| Institution: | 1. Department of Plastic Surgery of Third Xiangya Hospital, Central South University, Changsha, Hunan, China;2. Department of Pathology of Xiangya Hospital and School of Basic Medical Science, Central South University, Changsha, Hunan, China;3. Department of Head and Neck Surgery, Hunan Province Cancer Hospital and The Affiliated Cancer Hospital of Xiangya School of Medicine, Central South University, Changsha, Hunan, China
Department of Oncology Plastic Surgery, Hunan Province Cancer Hospital and The Affiliated Cancer Hospital of Xiangya School of Medicine, Central South University, Changsha, Hunan, China;4. Cancer Research Institute, Central South University, Changsha, Hunan, China;5. Department of Dermatology of Xiangya Hospital, Central South University, Changsha, Hunan, China;6. Medicine School of Medicine, Tulane University Health Science Center, New Orleans, Louisiana;7. Surgical Bioengineering Laboratory, Department of Surgery, UC Davis School of Medicine, Sacramento, California;8. Department of Oncology of Third Xiangya Hospital, Central South University, Changsha, Hunan, China;9. Department of Plastic Surgery, Second Hospital of Shantou University, Shantou, Guangzhou, China |
| Abstract: | There is emerging evidence of bioactive material transport by exosomes in melanoma.

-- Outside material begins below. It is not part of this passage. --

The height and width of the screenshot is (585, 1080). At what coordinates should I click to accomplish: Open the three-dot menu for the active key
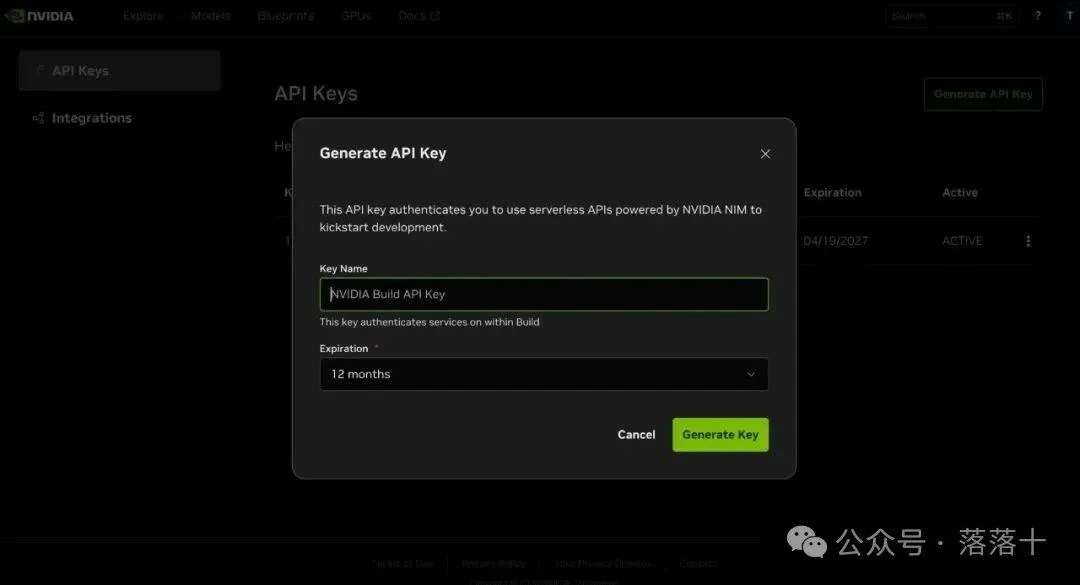click(x=1028, y=240)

However, the functions of exosome content underlying such cancer progression remain largely unknown. We aimed at determining whether exosome secretion contributes to cellular microRNA-494 (miR-494) loss and investigated the roles of miR-494 in melanoma progression. The exosomes from blood serum and cell culture conditioned media were separated by ultracentrifugation. A short hairpin RNA was used to silence rab27a for inhibiting exosome release. To address the functional role of exosomal miR-494, we assessed cell proliferation, migration, invasion capabilities, and cell apoptosis. Finally, subcutaneous xenograft and lung-metastasis models were constructed to determine the effect of exosomal miR-494 in vivo. Based on long noncoding RNA microarray analysis of melanocyte and melanoma-derived exosomes from the Gene Expression Omnibus database, we discovered that miR-494 was enriched in melanoma-derived exosomes. And miR-494 was increased in exosomes secreted from melanoma patients’ serum and A375 cells. Rab27a depletion reduced exosome secretion and rescued the abundance of cellular miR-494. Functional studies revealed that knockdown of rab27a and subsequent accumulation of miR-494 significantly suppressed the malignant phenotypes of melanoma cells via inducing cell apoptosis. Nude mice experiments confirmed that tumor growth and metastasis were suppressed by increasing miR-494 accumulation after rab27a depletion. In conclusion, blocking transferred exosome-shuttled miR-494 is a potential therapeutic option for melanoma. |